I'm in a bit of a hurry, but this sounds familiar:

[http://www.metafilter.com/122001/Visicalc-on-your-
iPhone](http://www.metafilter.com/122001/Visicalc-on-your-iPhone)

------
anon1385
_So, one argument in favor of web apps is that many of the common, tough-to-
program operations are carefully coded by top programmers who are devoting
their careers to fine-tuning that operation. Browsers are constantly being
upgraded more and more of this important functionality built-in, including
rich-text editing_

Many tough-to-program things like rich text editing have also been implemented
for you in native frameworks. For example see the source of TextEdit[1], it
does not implement a rich text editing control from scratch, it uses
NSTextView and the other NSText* classes.
###
YOUR TASKS
**a.** In the forum excerpt, what does the source of TextEdit use instead of building a rich text editing control from scratch?
**b.** Duplicate the forum excerpt word for word, from "Many tough-to-program things" up to and including "other NSText* classes.".

AVAILABLE DATA
###
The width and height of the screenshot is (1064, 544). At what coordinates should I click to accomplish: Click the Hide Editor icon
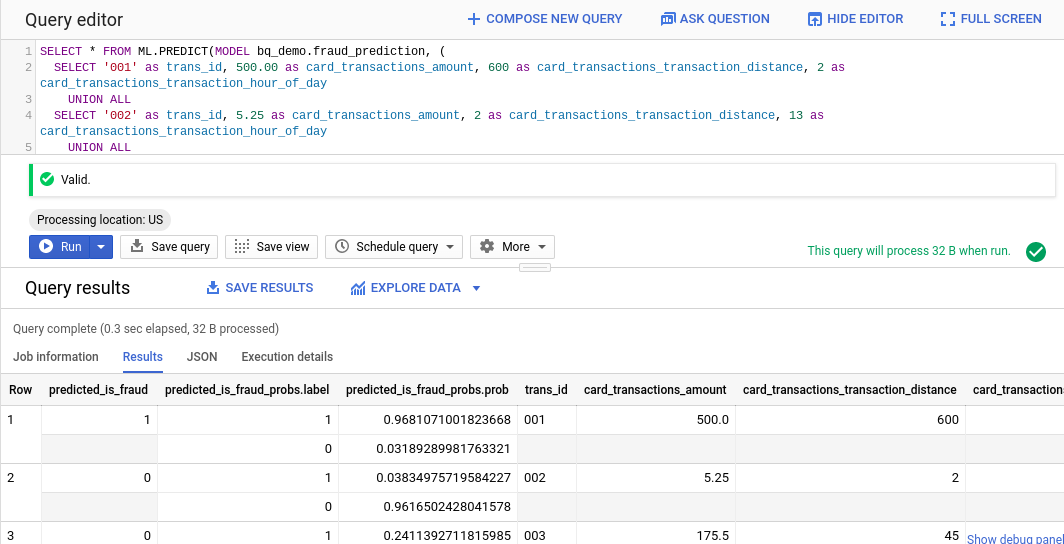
###
ANSWERS TO THE EXERCISE
**a.** NSTextView and the other NSText* classes.

**b.**
Many tough-to-program things like rich text editing have also been implemented
for you in native frameworks. For example see the source of TextEdit[1], it
does not implement a rich text editing control from scratch, it uses
NSTextView and the other NSText* classes.